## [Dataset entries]
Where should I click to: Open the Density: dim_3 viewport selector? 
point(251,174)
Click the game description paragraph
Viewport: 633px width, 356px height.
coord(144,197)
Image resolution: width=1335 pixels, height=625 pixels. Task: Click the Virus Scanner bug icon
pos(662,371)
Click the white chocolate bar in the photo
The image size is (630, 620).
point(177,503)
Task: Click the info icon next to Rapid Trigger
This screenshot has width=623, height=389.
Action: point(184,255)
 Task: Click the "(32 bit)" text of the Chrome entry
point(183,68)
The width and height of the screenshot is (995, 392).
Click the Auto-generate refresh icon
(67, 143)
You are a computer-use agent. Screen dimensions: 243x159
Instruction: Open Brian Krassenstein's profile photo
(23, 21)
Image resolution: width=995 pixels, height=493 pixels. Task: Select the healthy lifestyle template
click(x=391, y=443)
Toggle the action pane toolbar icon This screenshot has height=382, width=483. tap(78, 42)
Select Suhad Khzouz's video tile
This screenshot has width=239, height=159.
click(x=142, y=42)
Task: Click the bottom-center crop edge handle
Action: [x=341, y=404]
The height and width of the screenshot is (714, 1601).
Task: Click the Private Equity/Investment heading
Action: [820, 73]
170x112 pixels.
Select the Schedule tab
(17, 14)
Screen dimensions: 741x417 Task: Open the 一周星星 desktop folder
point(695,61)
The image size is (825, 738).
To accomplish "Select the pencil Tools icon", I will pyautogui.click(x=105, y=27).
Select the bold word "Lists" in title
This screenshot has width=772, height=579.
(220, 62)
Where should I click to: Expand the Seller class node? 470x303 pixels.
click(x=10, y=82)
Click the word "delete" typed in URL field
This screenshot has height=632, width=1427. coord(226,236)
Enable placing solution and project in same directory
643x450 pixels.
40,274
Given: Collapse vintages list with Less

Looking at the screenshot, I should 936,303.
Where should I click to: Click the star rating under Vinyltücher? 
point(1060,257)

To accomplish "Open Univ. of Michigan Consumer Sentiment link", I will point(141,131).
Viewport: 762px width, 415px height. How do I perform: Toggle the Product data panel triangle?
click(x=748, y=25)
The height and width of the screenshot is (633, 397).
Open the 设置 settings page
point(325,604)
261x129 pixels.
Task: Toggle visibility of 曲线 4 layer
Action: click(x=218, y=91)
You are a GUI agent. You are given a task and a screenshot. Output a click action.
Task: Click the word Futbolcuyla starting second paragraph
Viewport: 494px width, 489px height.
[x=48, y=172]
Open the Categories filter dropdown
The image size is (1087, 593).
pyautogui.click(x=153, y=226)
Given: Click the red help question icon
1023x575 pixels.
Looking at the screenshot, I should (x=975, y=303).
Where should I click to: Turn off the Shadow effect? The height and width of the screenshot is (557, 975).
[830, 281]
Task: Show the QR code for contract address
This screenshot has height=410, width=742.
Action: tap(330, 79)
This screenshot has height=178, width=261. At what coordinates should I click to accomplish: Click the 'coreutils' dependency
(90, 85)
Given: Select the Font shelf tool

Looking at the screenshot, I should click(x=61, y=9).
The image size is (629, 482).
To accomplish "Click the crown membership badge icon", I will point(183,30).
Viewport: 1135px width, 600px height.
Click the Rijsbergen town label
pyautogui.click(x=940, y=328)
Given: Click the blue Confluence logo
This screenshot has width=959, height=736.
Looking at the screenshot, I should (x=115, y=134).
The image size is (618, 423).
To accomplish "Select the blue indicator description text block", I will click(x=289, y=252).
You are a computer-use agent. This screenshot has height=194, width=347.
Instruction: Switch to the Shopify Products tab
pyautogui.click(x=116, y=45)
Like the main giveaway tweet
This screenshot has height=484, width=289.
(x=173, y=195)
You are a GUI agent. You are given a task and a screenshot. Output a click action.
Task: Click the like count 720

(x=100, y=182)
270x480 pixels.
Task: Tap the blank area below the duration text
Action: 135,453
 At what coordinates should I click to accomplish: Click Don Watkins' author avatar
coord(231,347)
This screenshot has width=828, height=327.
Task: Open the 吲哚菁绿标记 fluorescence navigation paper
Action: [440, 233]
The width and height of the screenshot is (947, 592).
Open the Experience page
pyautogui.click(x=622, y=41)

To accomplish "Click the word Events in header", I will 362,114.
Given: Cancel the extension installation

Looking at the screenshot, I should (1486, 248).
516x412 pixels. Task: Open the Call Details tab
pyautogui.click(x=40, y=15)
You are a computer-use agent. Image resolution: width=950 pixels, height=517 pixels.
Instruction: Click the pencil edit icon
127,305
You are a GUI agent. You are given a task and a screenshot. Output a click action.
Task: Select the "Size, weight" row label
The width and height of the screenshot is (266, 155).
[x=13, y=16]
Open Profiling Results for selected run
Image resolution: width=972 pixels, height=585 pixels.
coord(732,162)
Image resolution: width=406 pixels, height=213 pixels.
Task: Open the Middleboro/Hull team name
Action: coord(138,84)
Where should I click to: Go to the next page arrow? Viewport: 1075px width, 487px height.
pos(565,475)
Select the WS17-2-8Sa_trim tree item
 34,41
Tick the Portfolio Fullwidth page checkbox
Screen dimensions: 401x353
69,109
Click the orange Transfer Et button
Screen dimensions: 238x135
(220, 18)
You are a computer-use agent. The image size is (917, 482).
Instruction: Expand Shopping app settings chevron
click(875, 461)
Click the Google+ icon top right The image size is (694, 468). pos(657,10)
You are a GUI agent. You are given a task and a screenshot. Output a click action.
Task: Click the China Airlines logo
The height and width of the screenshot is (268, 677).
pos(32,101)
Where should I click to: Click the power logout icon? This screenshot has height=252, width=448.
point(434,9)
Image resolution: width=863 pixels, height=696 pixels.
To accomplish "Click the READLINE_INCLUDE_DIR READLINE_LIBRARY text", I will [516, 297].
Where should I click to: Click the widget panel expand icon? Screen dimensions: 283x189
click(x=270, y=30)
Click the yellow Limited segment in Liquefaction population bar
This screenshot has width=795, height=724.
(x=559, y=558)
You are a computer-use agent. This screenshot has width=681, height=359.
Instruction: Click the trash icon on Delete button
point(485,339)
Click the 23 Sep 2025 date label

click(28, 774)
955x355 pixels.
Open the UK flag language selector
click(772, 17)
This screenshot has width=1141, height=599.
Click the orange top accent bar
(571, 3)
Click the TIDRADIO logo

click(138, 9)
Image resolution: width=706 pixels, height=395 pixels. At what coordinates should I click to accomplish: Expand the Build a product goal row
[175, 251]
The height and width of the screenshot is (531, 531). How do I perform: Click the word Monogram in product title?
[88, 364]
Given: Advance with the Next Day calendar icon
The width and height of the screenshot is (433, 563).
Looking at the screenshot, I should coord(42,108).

## [What to produce]
Reproduce the records above exactly as they appear.

## [Worked solution]
Where should I click to: Open the Density: dim_3 viewport selector? 
point(251,174)
Click the game description paragraph
Viewport: 633px width, 356px height.
coord(144,197)
Image resolution: width=1335 pixels, height=625 pixels. Task: Click the Virus Scanner bug icon
pos(662,371)
Click the white chocolate bar in the photo
The image size is (630, 620).
point(177,503)
Task: Click the info icon next to Rapid Trigger
This screenshot has width=623, height=389.
Action: point(184,255)
 Task: Click the "(32 bit)" text of the Chrome entry
point(183,68)
The width and height of the screenshot is (995, 392).
Click the Auto-generate refresh icon
(67, 143)
You are a computer-use agent. Screen dimensions: 243x159
Instruction: Open Brian Krassenstein's profile photo
(23, 21)
Image resolution: width=995 pixels, height=493 pixels. Task: Select the healthy lifestyle template
click(x=391, y=443)
Toggle the action pane toolbar icon This screenshot has height=382, width=483. tap(78, 42)
Select Suhad Khzouz's video tile
This screenshot has width=239, height=159.
click(x=142, y=42)
Task: Click the bottom-center crop edge handle
Action: [x=341, y=404]
The height and width of the screenshot is (714, 1601).
Task: Click the Private Equity/Investment heading
Action: [820, 73]
170x112 pixels.
Select the Schedule tab
(17, 14)
Screen dimensions: 741x417 Task: Open the 一周星星 desktop folder
point(695,61)
The image size is (825, 738).
To accomplish "Select the pencil Tools icon", I will pyautogui.click(x=105, y=27).
Select the bold word "Lists" in title
This screenshot has width=772, height=579.
(220, 62)
Where should I click to: Expand the Seller class node? 470x303 pixels.
click(x=10, y=82)
Click the word "delete" typed in URL field
This screenshot has height=632, width=1427. coord(226,236)
Enable placing solution and project in same directory
643x450 pixels.
40,274
Given: Collapse vintages list with Less

Looking at the screenshot, I should 936,303.
Where should I click to: Click the star rating under Vinyltücher? 
point(1060,257)

To accomplish "Open Univ. of Michigan Consumer Sentiment link", I will point(141,131).
Viewport: 762px width, 415px height. How do I perform: Toggle the Product data panel triangle?
click(x=748, y=25)
The height and width of the screenshot is (633, 397).
Open the 设置 settings page
point(325,604)
261x129 pixels.
Task: Toggle visibility of 曲线 4 layer
Action: click(x=218, y=91)
You are a GUI agent. You are given a task and a screenshot. Output a click action.
Task: Click the word Futbolcuyla starting second paragraph
Viewport: 494px width, 489px height.
[x=48, y=172]
Open the Categories filter dropdown
The image size is (1087, 593).
pyautogui.click(x=153, y=226)
Given: Click the red help question icon
1023x575 pixels.
Looking at the screenshot, I should (x=975, y=303).
Where should I click to: Turn off the Shadow effect? The height and width of the screenshot is (557, 975).
[830, 281]
Task: Show the QR code for contract address
This screenshot has height=410, width=742.
Action: tap(330, 79)
This screenshot has height=178, width=261. At what coordinates should I click to accomplish: Click the 'coreutils' dependency
(90, 85)
Given: Select the Font shelf tool

Looking at the screenshot, I should click(x=61, y=9).
The image size is (629, 482).
To accomplish "Click the crown membership badge icon", I will point(183,30).
Viewport: 1135px width, 600px height.
Click the Rijsbergen town label
pyautogui.click(x=940, y=328)
Given: Click the blue Confluence logo
This screenshot has width=959, height=736.
Looking at the screenshot, I should (x=115, y=134).
The image size is (618, 423).
To accomplish "Select the blue indicator description text block", I will click(x=289, y=252).
You are a computer-use agent. This screenshot has height=194, width=347.
Instruction: Switch to the Shopify Products tab
pyautogui.click(x=116, y=45)
Like the main giveaway tweet
This screenshot has height=484, width=289.
(x=173, y=195)
You are a GUI agent. You are given a task and a screenshot. Output a click action.
Task: Click the like count 720

(x=100, y=182)
270x480 pixels.
Task: Tap the blank area below the duration text
Action: 135,453
 At what coordinates should I click to accomplish: Click Don Watkins' author avatar
coord(231,347)
This screenshot has width=828, height=327.
Task: Open the 吲哚菁绿标记 fluorescence navigation paper
Action: [440, 233]
The width and height of the screenshot is (947, 592).
Open the Experience page
pyautogui.click(x=622, y=41)

To accomplish "Click the word Events in header", I will 362,114.
Given: Cancel the extension installation

Looking at the screenshot, I should (1486, 248).
516x412 pixels. Task: Open the Call Details tab
pyautogui.click(x=40, y=15)
You are a computer-use agent. Image resolution: width=950 pixels, height=517 pixels.
Instruction: Click the pencil edit icon
127,305
You are a GUI agent. You are given a task and a screenshot. Output a click action.
Task: Select the "Size, weight" row label
The width and height of the screenshot is (266, 155).
[x=13, y=16]
Open Profiling Results for selected run
Image resolution: width=972 pixels, height=585 pixels.
coord(732,162)
Image resolution: width=406 pixels, height=213 pixels.
Task: Open the Middleboro/Hull team name
Action: coord(138,84)
Where should I click to: Go to the next page arrow? Viewport: 1075px width, 487px height.
pos(565,475)
Select the WS17-2-8Sa_trim tree item
 34,41
Tick the Portfolio Fullwidth page checkbox
Screen dimensions: 401x353
69,109
Click the orange Transfer Et button
Screen dimensions: 238x135
(220, 18)
You are a computer-use agent. The image size is (917, 482).
Instruction: Expand Shopping app settings chevron
click(875, 461)
Click the Google+ icon top right The image size is (694, 468). pos(657,10)
You are a GUI agent. You are given a task and a screenshot. Output a click action.
Task: Click the China Airlines logo
The height and width of the screenshot is (268, 677).
pos(32,101)
Where should I click to: Click the power logout icon? This screenshot has height=252, width=448.
point(434,9)
Image resolution: width=863 pixels, height=696 pixels.
To accomplish "Click the READLINE_INCLUDE_DIR READLINE_LIBRARY text", I will [516, 297].
Where should I click to: Click the widget panel expand icon? Screen dimensions: 283x189
click(x=270, y=30)
Click the yellow Limited segment in Liquefaction population bar
This screenshot has width=795, height=724.
(x=559, y=558)
You are a computer-use agent. This screenshot has width=681, height=359.
Instruction: Click the trash icon on Delete button
point(485,339)
Click the 23 Sep 2025 date label

click(28, 774)
955x355 pixels.
Open the UK flag language selector
click(772, 17)
This screenshot has width=1141, height=599.
Click the orange top accent bar
(571, 3)
Click the TIDRADIO logo

click(138, 9)
Image resolution: width=706 pixels, height=395 pixels. At what coordinates should I click to accomplish: Expand the Build a product goal row
[175, 251]
The height and width of the screenshot is (531, 531). How do I perform: Click the word Monogram in product title?
[88, 364]
Given: Advance with the Next Day calendar icon
The width and height of the screenshot is (433, 563).
Looking at the screenshot, I should coord(42,108).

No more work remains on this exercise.